Проталкиваясь поближе к платформе, Пони пришла к выводу, что ее первое впечатление от Де'Уннеро соответствует тому, что она видела сейчас. Он стоял, скрестив руки на груди и обозревая толпу с видом победителя, уполномоченного никак не меньше, чем самим Богом. Как женщина восприимчивая, Пони без всякого труда разобралась в том, что он собой представляет. Высокомерие окружало его, точно темное облако, а от его пристального взгляда бросало в дрожь, поскольку этот человек не только ставил себя выше всех остальных, но и обладал почти неограниченной властью, позволяющей ему творить любую расправу.
Чем ближе Пони подходила к платформе, тем больше убеждалась в собственной проницательности. Весь его облик — упругие мышцы, скрещенные на груди руки, глаза хищника и коротко остриженные черные волосы — казалось, кричал о том, что этот человек очень, очень опасен. И когда его взгляд скользнул по тому месту, где она стояла, возникло ощущение, будто он смотрит на нее, только на нее.
Однако вскоре ей стало ясно, что у всех стоящих тут людей возникало то же самое чувство, и Пони немного успокоилась.
Толпа увеличивалась, люди шепотом передавали друг другу всякие слухи.
— Слышала? Он заставит заплатить этих грязных купцов за то, что все эти годы они обирали нас, — сказала какая-то старуха.
— И этих подонков, бехренских жрецов, — добавила другая. — Посадит их на корабль — и поминай как звали!

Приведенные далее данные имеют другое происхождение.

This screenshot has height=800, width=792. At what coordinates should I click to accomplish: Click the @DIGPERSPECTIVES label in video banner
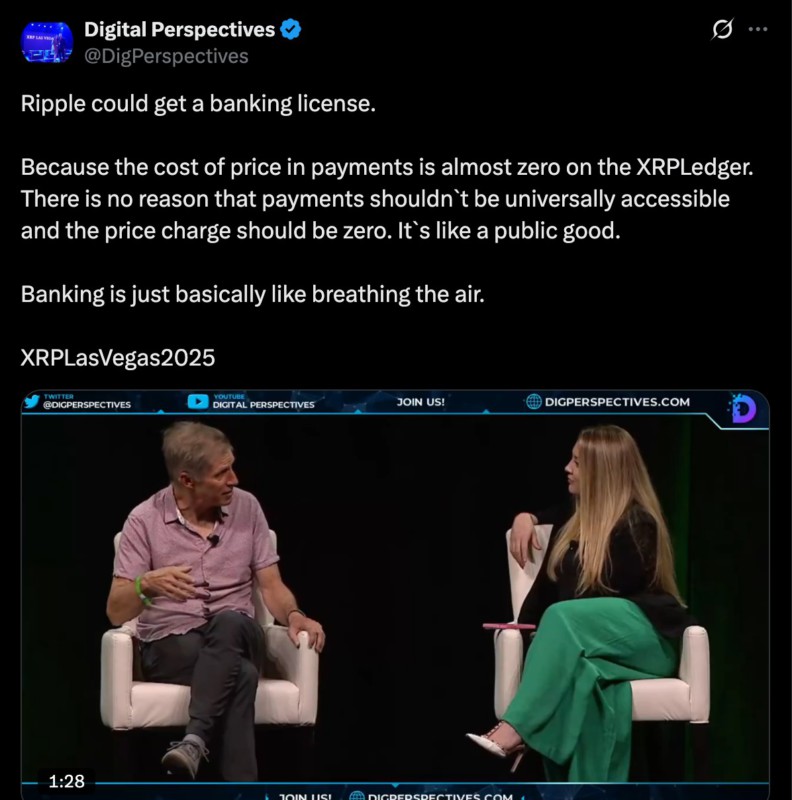click(x=87, y=405)
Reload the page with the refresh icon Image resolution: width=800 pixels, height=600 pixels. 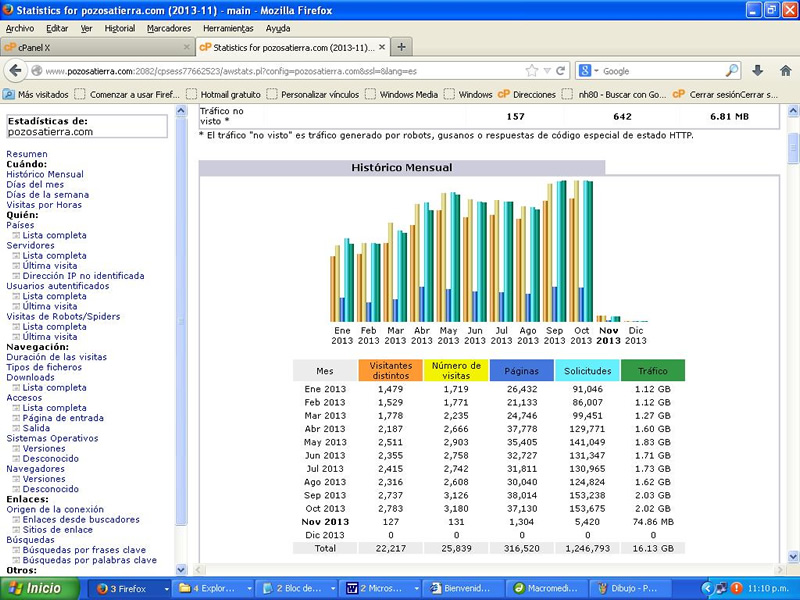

Чем дольше Пони слушала, тем сильнее возрастало ее беспокойство. Охота на последователей Эвелина продолжалась, амбиции Де'Уннеро росли; и у него хватило ума создать «козлов отпущения», на которых сосредоточивалась вся неудовлетворенность простых людей. Он третировал купцов, а с бехренцами обращался еще хуже, внушая горожанам, что это и есть их враги.
Епископ сделал шаг вперед, воздел руки и громким, звучным голосом призвал всех к молитве.